Given records:
□ □ □
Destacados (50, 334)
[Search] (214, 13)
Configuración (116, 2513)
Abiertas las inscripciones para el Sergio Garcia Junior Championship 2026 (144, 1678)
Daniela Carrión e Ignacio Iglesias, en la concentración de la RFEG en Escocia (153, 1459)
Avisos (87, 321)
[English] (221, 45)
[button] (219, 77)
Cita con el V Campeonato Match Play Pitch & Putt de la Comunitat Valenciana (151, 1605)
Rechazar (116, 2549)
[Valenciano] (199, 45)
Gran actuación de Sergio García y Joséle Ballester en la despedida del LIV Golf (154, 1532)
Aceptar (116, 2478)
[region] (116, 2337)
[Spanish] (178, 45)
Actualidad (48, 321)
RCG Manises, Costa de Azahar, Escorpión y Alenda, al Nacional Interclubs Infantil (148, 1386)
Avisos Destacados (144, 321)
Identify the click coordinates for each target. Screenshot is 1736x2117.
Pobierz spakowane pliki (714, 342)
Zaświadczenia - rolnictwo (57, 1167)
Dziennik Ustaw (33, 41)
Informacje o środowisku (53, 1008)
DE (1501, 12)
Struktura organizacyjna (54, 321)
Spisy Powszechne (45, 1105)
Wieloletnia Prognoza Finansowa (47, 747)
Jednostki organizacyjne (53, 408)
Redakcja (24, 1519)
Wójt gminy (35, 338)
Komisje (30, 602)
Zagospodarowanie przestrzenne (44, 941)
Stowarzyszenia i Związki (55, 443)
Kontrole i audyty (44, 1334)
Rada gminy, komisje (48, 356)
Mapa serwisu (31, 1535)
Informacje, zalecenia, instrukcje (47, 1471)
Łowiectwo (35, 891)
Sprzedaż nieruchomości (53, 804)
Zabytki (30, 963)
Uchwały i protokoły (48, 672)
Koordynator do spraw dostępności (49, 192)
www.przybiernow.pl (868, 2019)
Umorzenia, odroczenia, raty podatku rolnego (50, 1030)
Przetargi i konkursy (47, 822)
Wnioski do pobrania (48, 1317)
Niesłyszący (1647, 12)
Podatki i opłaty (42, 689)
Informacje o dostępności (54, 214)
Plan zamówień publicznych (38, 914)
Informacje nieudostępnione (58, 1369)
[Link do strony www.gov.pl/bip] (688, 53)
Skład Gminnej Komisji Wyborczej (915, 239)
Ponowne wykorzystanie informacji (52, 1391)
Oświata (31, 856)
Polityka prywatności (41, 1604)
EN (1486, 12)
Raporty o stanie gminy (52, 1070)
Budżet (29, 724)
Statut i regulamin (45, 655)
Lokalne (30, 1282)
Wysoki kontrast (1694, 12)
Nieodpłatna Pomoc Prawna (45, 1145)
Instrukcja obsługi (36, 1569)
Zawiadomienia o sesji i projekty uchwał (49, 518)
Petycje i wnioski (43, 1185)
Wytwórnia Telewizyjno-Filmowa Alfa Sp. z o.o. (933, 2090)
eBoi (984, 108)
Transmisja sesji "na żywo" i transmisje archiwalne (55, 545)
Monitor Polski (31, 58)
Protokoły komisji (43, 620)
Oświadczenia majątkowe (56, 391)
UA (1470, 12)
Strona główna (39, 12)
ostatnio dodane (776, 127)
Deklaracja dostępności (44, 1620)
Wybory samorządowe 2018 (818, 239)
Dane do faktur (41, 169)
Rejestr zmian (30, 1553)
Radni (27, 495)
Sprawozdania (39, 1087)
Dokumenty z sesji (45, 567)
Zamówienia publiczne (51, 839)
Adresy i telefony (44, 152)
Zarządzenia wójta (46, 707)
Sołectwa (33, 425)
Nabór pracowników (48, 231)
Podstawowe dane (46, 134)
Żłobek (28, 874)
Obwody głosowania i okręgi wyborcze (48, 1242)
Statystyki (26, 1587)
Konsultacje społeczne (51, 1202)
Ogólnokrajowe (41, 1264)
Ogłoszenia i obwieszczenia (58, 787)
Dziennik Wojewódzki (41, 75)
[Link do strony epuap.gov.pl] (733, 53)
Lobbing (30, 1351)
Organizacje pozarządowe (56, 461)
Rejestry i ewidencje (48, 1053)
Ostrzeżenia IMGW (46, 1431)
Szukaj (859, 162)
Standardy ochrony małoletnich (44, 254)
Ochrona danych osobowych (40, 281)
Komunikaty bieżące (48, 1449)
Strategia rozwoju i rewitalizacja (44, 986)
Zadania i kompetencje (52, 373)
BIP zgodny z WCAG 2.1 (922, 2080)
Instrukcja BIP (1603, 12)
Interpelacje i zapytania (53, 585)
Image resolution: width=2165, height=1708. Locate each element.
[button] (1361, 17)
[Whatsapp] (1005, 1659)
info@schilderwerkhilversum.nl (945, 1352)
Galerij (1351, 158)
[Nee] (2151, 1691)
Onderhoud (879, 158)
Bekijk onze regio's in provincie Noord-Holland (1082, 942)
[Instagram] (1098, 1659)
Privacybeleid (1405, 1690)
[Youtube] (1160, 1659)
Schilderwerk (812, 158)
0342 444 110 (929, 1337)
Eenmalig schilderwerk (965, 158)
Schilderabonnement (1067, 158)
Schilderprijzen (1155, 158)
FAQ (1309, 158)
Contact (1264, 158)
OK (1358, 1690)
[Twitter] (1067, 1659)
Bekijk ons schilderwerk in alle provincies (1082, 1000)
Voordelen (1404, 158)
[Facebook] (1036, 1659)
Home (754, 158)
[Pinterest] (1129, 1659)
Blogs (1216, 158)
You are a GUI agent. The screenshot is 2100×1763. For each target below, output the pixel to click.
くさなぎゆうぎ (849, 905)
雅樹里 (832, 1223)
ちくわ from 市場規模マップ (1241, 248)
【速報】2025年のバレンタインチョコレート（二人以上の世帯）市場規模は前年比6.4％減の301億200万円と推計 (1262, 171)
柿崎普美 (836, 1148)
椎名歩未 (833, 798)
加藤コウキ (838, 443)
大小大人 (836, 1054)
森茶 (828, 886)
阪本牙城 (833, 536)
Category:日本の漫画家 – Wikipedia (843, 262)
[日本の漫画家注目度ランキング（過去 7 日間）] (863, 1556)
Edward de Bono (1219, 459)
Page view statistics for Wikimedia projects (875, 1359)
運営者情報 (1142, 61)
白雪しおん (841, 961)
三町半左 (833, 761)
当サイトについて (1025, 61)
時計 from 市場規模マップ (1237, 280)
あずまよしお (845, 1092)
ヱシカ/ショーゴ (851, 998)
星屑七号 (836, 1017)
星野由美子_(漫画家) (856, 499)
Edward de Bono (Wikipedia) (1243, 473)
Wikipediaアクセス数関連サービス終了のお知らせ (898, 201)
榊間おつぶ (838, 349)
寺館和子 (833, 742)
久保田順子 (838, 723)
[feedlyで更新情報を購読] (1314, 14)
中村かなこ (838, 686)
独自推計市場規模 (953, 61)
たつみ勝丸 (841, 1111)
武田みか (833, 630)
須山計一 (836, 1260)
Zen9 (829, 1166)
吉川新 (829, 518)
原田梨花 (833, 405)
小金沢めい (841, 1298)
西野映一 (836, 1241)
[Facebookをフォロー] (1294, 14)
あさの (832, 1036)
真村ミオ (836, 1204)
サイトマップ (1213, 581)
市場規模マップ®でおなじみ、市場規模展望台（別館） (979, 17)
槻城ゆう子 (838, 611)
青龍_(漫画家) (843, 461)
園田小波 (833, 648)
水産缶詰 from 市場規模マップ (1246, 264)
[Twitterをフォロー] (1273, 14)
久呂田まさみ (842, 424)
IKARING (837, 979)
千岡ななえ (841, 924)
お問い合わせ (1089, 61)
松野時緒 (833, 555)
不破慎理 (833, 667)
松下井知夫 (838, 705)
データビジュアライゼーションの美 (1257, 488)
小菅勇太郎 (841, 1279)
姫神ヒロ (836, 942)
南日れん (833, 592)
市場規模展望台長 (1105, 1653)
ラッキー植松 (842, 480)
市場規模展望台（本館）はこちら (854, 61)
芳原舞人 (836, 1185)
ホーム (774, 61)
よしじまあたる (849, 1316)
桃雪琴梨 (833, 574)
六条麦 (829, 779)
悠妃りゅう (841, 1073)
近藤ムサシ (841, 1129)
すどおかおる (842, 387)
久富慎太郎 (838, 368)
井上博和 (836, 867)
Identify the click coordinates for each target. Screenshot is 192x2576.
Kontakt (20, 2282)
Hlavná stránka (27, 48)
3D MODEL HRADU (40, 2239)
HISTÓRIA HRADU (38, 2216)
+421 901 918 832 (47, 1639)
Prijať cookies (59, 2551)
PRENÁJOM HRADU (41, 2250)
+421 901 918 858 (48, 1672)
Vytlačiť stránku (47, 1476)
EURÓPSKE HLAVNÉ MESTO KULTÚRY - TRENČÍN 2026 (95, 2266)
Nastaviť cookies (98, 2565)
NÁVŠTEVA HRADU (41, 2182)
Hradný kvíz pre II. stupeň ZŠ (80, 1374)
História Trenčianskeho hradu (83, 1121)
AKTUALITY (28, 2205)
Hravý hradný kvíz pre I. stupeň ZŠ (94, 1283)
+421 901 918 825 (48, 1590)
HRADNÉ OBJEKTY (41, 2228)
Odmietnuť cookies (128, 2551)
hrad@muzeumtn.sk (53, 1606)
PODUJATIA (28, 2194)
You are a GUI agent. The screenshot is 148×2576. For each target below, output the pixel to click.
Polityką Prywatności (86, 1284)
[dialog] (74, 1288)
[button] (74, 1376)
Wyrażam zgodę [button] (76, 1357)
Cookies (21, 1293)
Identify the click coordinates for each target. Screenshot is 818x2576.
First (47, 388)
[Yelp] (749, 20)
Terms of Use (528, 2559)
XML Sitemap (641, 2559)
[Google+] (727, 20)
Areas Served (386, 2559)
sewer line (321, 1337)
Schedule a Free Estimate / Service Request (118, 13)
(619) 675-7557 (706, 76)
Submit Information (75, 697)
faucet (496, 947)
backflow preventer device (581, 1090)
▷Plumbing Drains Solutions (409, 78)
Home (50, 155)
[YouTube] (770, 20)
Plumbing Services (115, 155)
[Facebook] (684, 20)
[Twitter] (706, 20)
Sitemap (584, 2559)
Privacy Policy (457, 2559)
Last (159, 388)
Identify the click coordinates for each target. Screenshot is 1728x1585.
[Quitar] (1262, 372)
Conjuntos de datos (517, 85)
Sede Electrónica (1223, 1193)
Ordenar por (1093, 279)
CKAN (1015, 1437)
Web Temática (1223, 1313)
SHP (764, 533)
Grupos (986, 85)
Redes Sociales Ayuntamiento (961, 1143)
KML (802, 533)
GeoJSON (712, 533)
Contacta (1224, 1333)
□ □ □
Directions for this task: In the listing above, find the line containing "Abiertas las inscripciones" and the line containing "Dziennik Ustaw (33, 41)", then repeat those two lines and everything between them exactly.

Your response:
Abiertas las inscripciones para el Sergio Garcia Junior Championship 2026 (144, 1678)
Daniela Carrión e Ignacio Iglesias, en la concentración de la RFEG en Escocia (153, 1459)
Avisos (87, 321)
[English] (221, 45)
[button] (219, 77)
Cita con el V Campeonato Match Play Pitch & Putt de la Comunitat Valenciana (151, 1605)
Rechazar (116, 2549)
[Valenciano] (199, 45)
Gran actuación de Sergio García y Joséle Ballester en la despedida del LIV Golf (154, 1532)
Aceptar (116, 2478)
[region] (116, 2337)
[Spanish] (178, 45)
Actualidad (48, 321)
RCG Manises, Costa de Azahar, Escorpión y Alenda, al Nacional Interclubs Infantil (148, 1386)
Avisos Destacados (144, 321)
Identify the click coordinates for each target. Screenshot is 1736x2117.
Pobierz spakowane pliki (714, 342)
Zaświadczenia - rolnictwo (57, 1167)
Dziennik Ustaw (33, 41)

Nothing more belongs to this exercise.